(Stored data)
——
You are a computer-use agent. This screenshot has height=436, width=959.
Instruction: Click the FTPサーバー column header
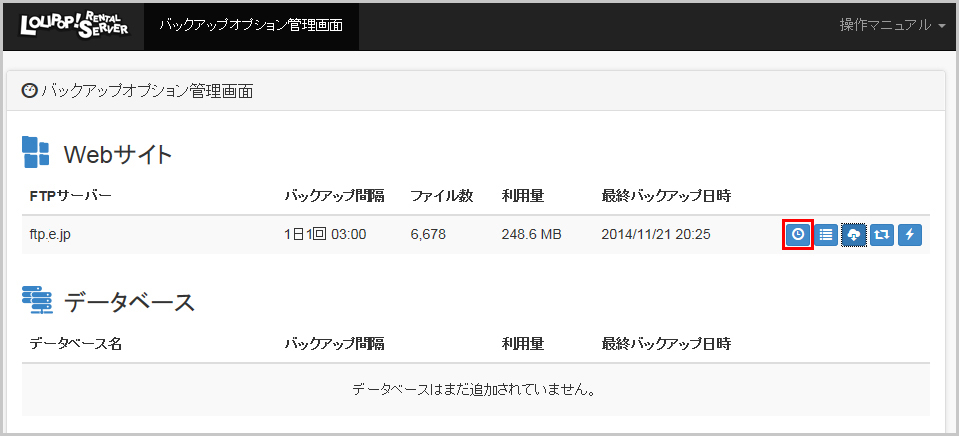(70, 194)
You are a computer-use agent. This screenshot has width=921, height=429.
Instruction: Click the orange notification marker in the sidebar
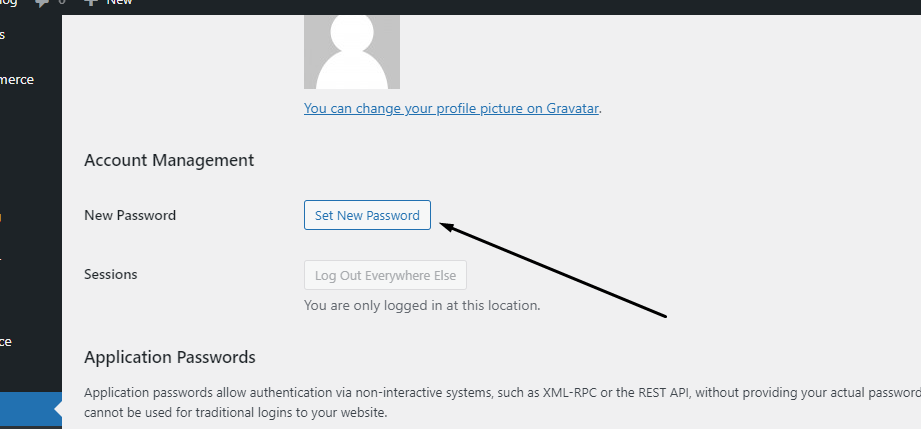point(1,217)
——
Exercise description
Leave out the pictures and reproduce the rest of the records exactly.

Answer to this exercise
You are a computer-use agent. This screenshot has height=436, width=959.
Instruction: Click the FTPサーバー column header
(70, 194)
You are a computer-use agent. This screenshot has width=921, height=429.
Instruction: Click the orange notification marker in the sidebar
point(1,217)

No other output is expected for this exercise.